Dropout, applied to a layer, consists of randomly dropping out (setting to zero) a number of output features of the layer during training. Let’s say a given layer would normally return a vector [0.2, 0.5, 1.3, 0.8, 1.1] for a given input sample during training. After applying dropout, this vector will have a few zero entries distributed at random: for example, [0, 0.5, 1.3, 0, 1.1]. The dropout rate is the fraction of the features that are zeroed out; it’s usually set between 0.2 and 0.5. At test time, no units are dropped out; instead, the layer’s output values are scaled down by a factor equal to the dropout rate, to balance for the fact that more units are active than at training time.

In sum 4 ways to reduct overfitting:

Get more training data. Reduce the capacity of the network. Add weight regularization. Add dropout.

4.5 General workflow of ML. Metric: For balanced-classification problems, where every class is equally likely, accuracy and area under the receiver operating characteristic curve (ROC AUC) are common metrics. For class-imbalanced problems, you can use precision and recall.

**I think chapter 1-4 are for foundation knowledge and chapters 5-9 are for practical example.

Chapter 5 Apply on computer vision. About convolutional neural networks.

from keras import layers 
from keras import models
model = models.Sequential()
model.add(layers.Conv2D(32, (3, 3), activation='relu', input_shape=(28, 28, 1))) 
model.add(layers.MaxPooling2D((2, 2)))
model.add(layers.Conv2D(64, (3, 3), activation='relu')) 
model.add(layers.MaxPooling2D((2, 2)))
model.add(layers.Conv2D(64, (3, 3), activation='relu'))
model.add(layers.Flatten())
model.add(layers.Dense(64, activation='relu'))
model.add(layers.Dense(10, activation='softmax'))
model.summary()
from keras.datasets import mnist
from keras.utils import to_categorical
(train_images, train_labels), (test_images, test_labels) = mnist.load_data()

train_images = train_images.reshape((60000, 28, 28, 1))
train_images = train_images.astype('float32') / 255
test_images = test_images.reshape((10000, 28, 28, 1))
test_images = test_images.astype('float32') / 255
train_labels = to_categorical(train_labels)
test_labels = to_categorical(test_labels)
model.compile(optimizer='rmsprop',
              loss='categorical_crossentropy',
              metrics=['accuracy'])
model.fit(train_images, train_labels, epochs=5, batch_size=64)

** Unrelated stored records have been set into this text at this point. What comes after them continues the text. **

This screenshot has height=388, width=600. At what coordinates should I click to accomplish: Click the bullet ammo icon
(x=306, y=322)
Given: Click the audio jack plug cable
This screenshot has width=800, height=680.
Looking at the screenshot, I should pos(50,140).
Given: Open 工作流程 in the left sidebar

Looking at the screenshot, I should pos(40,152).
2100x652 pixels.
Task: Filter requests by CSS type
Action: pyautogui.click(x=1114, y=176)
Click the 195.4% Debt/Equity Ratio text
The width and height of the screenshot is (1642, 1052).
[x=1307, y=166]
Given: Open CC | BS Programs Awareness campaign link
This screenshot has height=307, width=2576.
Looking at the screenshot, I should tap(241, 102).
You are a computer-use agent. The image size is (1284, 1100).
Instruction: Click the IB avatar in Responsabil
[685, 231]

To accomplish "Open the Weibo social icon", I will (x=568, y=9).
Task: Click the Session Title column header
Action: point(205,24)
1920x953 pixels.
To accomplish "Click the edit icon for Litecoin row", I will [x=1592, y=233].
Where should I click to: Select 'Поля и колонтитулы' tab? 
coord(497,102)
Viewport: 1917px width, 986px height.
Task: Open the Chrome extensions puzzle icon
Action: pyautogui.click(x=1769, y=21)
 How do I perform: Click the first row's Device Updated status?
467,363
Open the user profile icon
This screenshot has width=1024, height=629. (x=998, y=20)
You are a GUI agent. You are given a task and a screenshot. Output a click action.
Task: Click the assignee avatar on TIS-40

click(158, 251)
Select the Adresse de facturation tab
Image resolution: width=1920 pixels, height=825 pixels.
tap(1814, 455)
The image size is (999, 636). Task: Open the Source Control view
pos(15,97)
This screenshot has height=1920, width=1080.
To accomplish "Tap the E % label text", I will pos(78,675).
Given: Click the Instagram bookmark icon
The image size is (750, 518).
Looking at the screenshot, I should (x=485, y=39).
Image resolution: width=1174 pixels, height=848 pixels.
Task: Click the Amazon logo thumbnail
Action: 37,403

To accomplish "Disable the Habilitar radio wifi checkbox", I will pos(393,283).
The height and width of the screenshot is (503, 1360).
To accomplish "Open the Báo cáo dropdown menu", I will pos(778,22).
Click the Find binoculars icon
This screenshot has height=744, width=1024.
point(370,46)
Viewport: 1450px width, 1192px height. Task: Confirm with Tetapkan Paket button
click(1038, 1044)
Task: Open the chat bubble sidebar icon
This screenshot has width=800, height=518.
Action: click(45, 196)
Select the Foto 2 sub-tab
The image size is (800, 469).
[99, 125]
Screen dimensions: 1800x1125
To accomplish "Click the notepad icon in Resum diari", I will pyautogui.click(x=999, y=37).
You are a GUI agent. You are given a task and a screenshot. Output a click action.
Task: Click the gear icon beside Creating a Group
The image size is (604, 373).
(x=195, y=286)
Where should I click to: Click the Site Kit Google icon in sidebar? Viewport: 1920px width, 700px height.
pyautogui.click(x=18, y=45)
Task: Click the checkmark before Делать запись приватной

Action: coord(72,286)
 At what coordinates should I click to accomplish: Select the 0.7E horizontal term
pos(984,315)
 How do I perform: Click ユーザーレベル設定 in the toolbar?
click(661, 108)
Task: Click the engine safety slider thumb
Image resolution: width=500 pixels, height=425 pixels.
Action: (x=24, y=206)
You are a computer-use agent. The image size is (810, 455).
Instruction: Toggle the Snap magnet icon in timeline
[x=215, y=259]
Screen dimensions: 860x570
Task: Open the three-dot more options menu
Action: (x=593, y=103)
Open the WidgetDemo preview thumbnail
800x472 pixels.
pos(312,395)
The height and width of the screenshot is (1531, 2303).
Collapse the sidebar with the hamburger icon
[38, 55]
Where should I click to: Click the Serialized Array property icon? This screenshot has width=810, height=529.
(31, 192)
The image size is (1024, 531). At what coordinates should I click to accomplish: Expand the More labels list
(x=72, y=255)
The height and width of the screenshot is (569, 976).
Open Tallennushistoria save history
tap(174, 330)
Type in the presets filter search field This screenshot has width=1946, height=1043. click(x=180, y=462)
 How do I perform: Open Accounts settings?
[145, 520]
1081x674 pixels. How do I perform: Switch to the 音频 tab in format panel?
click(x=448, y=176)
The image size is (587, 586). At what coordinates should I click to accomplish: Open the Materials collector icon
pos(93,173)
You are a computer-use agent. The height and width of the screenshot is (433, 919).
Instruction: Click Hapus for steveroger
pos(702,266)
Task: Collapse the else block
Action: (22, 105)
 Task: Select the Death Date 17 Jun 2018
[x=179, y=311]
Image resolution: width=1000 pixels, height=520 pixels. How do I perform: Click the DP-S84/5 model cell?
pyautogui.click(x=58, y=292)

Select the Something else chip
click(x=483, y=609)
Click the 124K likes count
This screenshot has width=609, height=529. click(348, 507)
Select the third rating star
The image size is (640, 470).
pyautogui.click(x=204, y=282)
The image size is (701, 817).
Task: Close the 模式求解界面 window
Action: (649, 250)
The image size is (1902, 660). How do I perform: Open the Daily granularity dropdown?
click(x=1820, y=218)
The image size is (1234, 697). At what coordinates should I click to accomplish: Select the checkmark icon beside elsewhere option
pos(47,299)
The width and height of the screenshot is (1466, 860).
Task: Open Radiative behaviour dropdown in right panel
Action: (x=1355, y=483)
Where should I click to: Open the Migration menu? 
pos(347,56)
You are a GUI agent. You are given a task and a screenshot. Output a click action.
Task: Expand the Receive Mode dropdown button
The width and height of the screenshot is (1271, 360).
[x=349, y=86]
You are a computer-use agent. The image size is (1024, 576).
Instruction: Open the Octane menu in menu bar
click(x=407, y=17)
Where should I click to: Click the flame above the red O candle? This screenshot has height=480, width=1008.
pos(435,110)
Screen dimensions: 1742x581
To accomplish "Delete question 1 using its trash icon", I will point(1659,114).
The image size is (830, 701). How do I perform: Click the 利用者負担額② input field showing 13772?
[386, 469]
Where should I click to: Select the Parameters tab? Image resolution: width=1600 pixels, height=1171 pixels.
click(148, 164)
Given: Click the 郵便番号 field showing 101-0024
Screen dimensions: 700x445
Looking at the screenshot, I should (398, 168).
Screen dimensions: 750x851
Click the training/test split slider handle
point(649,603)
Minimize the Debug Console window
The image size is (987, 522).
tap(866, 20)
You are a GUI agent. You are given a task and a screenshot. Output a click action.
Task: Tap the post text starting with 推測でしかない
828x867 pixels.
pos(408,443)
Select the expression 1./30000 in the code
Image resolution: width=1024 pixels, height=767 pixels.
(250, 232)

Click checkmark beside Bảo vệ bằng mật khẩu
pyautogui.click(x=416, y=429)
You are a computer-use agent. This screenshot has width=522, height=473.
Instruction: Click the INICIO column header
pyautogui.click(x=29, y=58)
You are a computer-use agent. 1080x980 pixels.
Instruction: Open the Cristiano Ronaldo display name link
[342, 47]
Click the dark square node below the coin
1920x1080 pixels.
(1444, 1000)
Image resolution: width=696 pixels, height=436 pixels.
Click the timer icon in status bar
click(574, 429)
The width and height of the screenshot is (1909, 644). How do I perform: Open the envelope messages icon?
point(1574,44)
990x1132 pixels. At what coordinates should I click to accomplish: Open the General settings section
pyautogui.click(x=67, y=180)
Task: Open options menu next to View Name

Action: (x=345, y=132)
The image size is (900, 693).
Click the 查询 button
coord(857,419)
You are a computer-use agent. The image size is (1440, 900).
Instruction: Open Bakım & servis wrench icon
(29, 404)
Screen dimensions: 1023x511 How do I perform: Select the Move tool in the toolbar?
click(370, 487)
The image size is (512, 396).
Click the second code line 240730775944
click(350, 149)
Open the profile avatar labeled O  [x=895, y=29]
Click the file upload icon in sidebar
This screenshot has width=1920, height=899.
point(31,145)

5.1 Here it introduce some basic concept and important parameters. Border effects; strides; max-pooling operation.

5.2

Together, these three strategies—training a small model from scratch, doing feature extraction using a pretrained model, and fine-tuning a pre- trained model—will constitute your future toolbox for tackling the problem of per- forming image classification with small datasets.

5.5-5.3 These two part mainly talk about how to apply CNN on the cat and dog classification. In 5.2, it uses a simple CNN from scratch to build a model. The performance is not very good. On 5.3, it uses a pretrain model on the top to help us. There are two ways to use the pretrain model.

Running the convolutional base over your dataset, recording its output to a Numpy array on disk, and then using this data as input to a standalone, densely connected classifier similar to those you saw in part 1 of this book. This solution is fast and cheap to run, because it only requires running the convolutional base once for every input image, and the convolutional base is by far the most expensive part of the pipeline. But for the same reason, this technique won’t allow you to use data augmentation.

Extending the model you have (conv_base) by adding Dense layers on top, and running the whole thing end to end on the input data. This will allow you to use data augmentation, because every input image goes through the convolutional base every time it’s seen by the model. But for the same reason, this technique is far more expensive than the first.

The first one is fast but weeker and can not use any data augment. Second one is slower but more accurate. The first one only use the output of the pretrain model to serve as the input for final dense layer, it is very fast. Second method can do any fine tuning on the pretrain model. Usually we only fine turn the later layer because the initial layer has some basic information such as edge and point, which is useful for us and do not need to train again. The second model can reach 97% accuracy.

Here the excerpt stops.